21 Dec 2022 5:00 AM GMT

  • Object of S.60(2) IBC Is To Group Together CIRP/ Liquidation Proceedings Before Single Forum: Calcutta High Court

    The Calcutta High Court on Monday ruled that the object of Section 60(2) of the Insolvency and Bankruptcy Code, 2016 is to group together Corporate Insolvency Resolution process (CIRP) or liquidation proceedings of a corporate debtor and insolvency resolution/ liquidation/ bankruptcy proceedings of the corporate or personal guarantor of the same corporate debtor before a single forum...
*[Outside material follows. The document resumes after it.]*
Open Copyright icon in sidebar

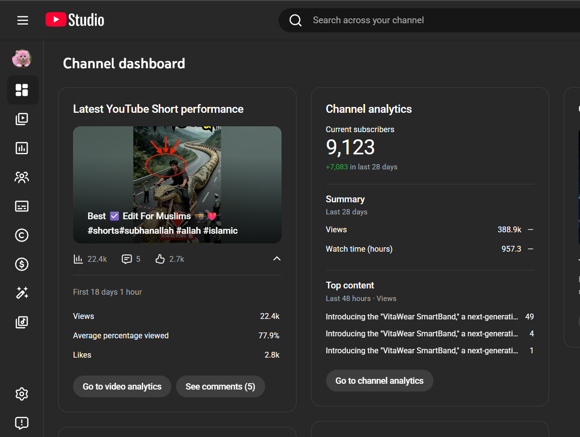click(22, 235)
    The Calcutta High Court on Monday ruled that the object of Section 60(2) of the Insolvency and Bankruptcy Code, 2016 is to group together Corporate Insolvency Resolution process (CIRP) or liquidation proceedings of a corporate debtor and insolvency resolution/ liquidation/ bankruptcy proceedings of the corporate or personal guarantor of the same corporate debtor before a single forum i.e., the National Company Law Tribunal.
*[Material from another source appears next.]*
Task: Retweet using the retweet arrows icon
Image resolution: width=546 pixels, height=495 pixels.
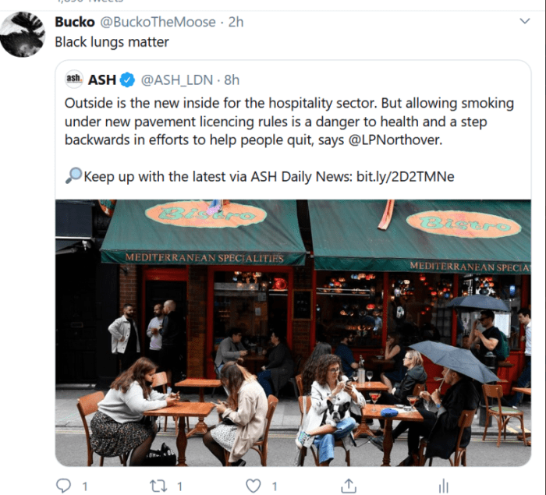Action: coord(158,486)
    The Single Judge Bench of Justice Krishna Rao reasoned that the provision intended to ensure both of the said proceedings did not proceed before different fora which may lead to multiplicity of proceedings and conflict of interest.

    The Court held:

    "In Sub-Sections (4) and (5) of Section 60 of the IBC, 2016 give an indication respectively about the powers and jurisdiction of the NCLT. Sub-Section 4 of Section 60 of IBC, 2016 states that the NCLT will have the powers of DRT as contemplated under part III of the Code for the purpose of sub Section (2). Sub Section (2) deals with situation where the Insolvency Resolution or Liquidation of Bankruptcy of the corporate guarantor or personal guarantor of a Corporate Debtor is already pending before the NCLT.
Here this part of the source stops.